Source data:
=== Section Start ===

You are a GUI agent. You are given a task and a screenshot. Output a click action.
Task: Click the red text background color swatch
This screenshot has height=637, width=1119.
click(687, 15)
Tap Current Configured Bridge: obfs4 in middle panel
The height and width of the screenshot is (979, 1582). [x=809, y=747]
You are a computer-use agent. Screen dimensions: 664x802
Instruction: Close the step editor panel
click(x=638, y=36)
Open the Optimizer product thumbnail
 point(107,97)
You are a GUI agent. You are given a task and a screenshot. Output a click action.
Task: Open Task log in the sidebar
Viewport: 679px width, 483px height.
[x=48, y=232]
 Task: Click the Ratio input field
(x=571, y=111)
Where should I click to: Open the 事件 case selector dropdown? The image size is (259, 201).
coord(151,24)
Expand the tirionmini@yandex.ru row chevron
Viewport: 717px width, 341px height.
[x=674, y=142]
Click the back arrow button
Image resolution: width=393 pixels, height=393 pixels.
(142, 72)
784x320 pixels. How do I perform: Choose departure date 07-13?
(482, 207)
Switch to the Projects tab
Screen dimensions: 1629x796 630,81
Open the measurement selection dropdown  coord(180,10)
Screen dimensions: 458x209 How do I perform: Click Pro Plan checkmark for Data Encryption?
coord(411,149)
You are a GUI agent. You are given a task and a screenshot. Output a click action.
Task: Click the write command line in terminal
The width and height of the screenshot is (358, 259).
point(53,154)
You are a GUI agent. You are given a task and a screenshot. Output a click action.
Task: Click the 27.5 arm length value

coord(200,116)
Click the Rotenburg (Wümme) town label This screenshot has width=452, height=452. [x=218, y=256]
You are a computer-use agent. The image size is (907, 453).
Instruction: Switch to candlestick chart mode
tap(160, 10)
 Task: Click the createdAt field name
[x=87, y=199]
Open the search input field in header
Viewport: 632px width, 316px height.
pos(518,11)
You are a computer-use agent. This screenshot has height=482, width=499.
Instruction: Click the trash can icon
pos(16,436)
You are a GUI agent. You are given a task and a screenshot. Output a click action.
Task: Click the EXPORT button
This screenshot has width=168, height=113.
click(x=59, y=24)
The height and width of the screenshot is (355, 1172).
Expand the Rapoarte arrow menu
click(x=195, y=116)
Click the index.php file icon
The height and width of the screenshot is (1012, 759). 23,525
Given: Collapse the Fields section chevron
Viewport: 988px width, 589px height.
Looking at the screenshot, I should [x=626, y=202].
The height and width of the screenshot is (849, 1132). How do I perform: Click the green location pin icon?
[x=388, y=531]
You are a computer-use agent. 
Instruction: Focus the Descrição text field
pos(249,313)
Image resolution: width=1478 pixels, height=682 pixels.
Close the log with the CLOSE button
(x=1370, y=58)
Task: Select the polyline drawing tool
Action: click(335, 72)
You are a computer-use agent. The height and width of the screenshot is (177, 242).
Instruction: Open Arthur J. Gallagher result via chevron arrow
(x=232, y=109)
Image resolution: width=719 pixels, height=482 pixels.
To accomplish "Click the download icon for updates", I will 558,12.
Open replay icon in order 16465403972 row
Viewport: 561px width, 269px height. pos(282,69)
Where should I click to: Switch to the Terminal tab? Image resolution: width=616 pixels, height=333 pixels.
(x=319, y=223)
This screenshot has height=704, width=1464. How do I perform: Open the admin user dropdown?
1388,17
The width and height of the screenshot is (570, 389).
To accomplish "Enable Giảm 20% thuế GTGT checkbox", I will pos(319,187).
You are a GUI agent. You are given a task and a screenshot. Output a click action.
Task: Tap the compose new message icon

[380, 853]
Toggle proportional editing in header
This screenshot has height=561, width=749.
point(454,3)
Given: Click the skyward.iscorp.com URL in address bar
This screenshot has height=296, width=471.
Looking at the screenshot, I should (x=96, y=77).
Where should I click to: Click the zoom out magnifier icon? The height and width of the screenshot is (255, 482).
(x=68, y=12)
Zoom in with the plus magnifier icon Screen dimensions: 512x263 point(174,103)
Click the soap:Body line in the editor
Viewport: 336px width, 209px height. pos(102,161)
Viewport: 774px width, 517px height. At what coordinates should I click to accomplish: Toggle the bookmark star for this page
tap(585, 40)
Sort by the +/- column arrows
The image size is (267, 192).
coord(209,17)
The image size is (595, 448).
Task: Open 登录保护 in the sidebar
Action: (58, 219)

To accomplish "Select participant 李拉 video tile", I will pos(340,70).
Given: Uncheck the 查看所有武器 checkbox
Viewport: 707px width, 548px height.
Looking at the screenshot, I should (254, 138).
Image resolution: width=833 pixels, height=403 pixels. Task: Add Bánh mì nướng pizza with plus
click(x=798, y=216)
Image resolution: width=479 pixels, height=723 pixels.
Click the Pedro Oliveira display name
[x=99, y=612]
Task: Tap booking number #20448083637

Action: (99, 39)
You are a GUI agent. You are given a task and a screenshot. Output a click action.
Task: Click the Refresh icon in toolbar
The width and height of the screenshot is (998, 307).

=== Section End ===

### Required work
Starting from the first line above, copy the data through to the last line exactly.

### Task answer
You are a GUI agent. You are given a task and a screenshot. Output a click action.
Task: Click the red text background color swatch
This screenshot has height=637, width=1119.
click(687, 15)
Tap Current Configured Bridge: obfs4 in middle panel
The height and width of the screenshot is (979, 1582). [x=809, y=747]
You are a computer-use agent. Screen dimensions: 664x802
Instruction: Close the step editor panel
click(x=638, y=36)
Open the Optimizer product thumbnail
 point(107,97)
You are a GUI agent. You are given a task and a screenshot. Output a click action.
Task: Open Task log in the sidebar
Viewport: 679px width, 483px height.
[x=48, y=232]
 Task: Click the Ratio input field
(x=571, y=111)
Where should I click to: Open the 事件 case selector dropdown? The image size is (259, 201).
coord(151,24)
Expand the tirionmini@yandex.ru row chevron
Viewport: 717px width, 341px height.
[x=674, y=142]
Click the back arrow button
Image resolution: width=393 pixels, height=393 pixels.
(142, 72)
784x320 pixels. How do I perform: Choose departure date 07-13?
(482, 207)
Switch to the Projects tab
Screen dimensions: 1629x796 630,81
Open the measurement selection dropdown  coord(180,10)
Screen dimensions: 458x209 How do I perform: Click Pro Plan checkmark for Data Encryption?
coord(411,149)
You are a GUI agent. You are given a task and a screenshot. Output a click action.
Task: Click the write command line in terminal
The width and height of the screenshot is (358, 259).
point(53,154)
You are a GUI agent. You are given a task and a screenshot. Output a click action.
Task: Click the 27.5 arm length value

coord(200,116)
Click the Rotenburg (Wümme) town label This screenshot has width=452, height=452. [x=218, y=256]
You are a computer-use agent. The image size is (907, 453).
Instruction: Switch to candlestick chart mode
tap(160, 10)
 Task: Click the createdAt field name
[x=87, y=199]
Open the search input field in header
Viewport: 632px width, 316px height.
pos(518,11)
You are a computer-use agent. This screenshot has height=482, width=499.
Instruction: Click the trash can icon
pos(16,436)
You are a GUI agent. You are given a task and a screenshot. Output a click action.
Task: Click the EXPORT button
This screenshot has width=168, height=113.
click(x=59, y=24)
The height and width of the screenshot is (355, 1172).
Expand the Rapoarte arrow menu
click(x=195, y=116)
Click the index.php file icon
The height and width of the screenshot is (1012, 759). 23,525
Given: Collapse the Fields section chevron
Viewport: 988px width, 589px height.
Looking at the screenshot, I should [x=626, y=202].
The height and width of the screenshot is (849, 1132). How do I perform: Click the green location pin icon?
[x=388, y=531]
You are a computer-use agent. 
Instruction: Focus the Descrição text field
pos(249,313)
Image resolution: width=1478 pixels, height=682 pixels.
Close the log with the CLOSE button
(x=1370, y=58)
Task: Select the polyline drawing tool
Action: click(335, 72)
You are a computer-use agent. The height and width of the screenshot is (177, 242).
Instruction: Open Arthur J. Gallagher result via chevron arrow
(x=232, y=109)
Image resolution: width=719 pixels, height=482 pixels.
To accomplish "Click the download icon for updates", I will 558,12.
Open replay icon in order 16465403972 row
Viewport: 561px width, 269px height. pos(282,69)
Where should I click to: Switch to the Terminal tab? Image resolution: width=616 pixels, height=333 pixels.
(x=319, y=223)
This screenshot has height=704, width=1464. How do I perform: Open the admin user dropdown?
1388,17
The width and height of the screenshot is (570, 389).
To accomplish "Enable Giảm 20% thuế GTGT checkbox", I will pos(319,187).
You are a GUI agent. You are given a task and a screenshot. Output a click action.
Task: Tap the compose new message icon

[380, 853]
Toggle proportional editing in header
This screenshot has height=561, width=749.
point(454,3)
Given: Click the skyward.iscorp.com URL in address bar
This screenshot has height=296, width=471.
Looking at the screenshot, I should (x=96, y=77).
Where should I click to: Click the zoom out magnifier icon? The height and width of the screenshot is (255, 482).
(x=68, y=12)
Zoom in with the plus magnifier icon Screen dimensions: 512x263 point(174,103)
Click the soap:Body line in the editor
Viewport: 336px width, 209px height. pos(102,161)
Viewport: 774px width, 517px height. At what coordinates should I click to accomplish: Toggle the bookmark star for this page
tap(585, 40)
Sort by the +/- column arrows
The image size is (267, 192).
coord(209,17)
The image size is (595, 448).
Task: Open 登录保护 in the sidebar
Action: (58, 219)

To accomplish "Select participant 李拉 video tile", I will pos(340,70).
Given: Uncheck the 查看所有武器 checkbox
Viewport: 707px width, 548px height.
Looking at the screenshot, I should (254, 138).
Image resolution: width=833 pixels, height=403 pixels. Task: Add Bánh mì nướng pizza with plus
click(x=798, y=216)
Image resolution: width=479 pixels, height=723 pixels.
Click the Pedro Oliveira display name
[x=99, y=612]
Task: Tap booking number #20448083637

Action: (99, 39)
You are a GUI agent. You are given a task and a screenshot. Output a click action.
Task: Click the Refresh icon in toolbar
The width and height of the screenshot is (998, 307).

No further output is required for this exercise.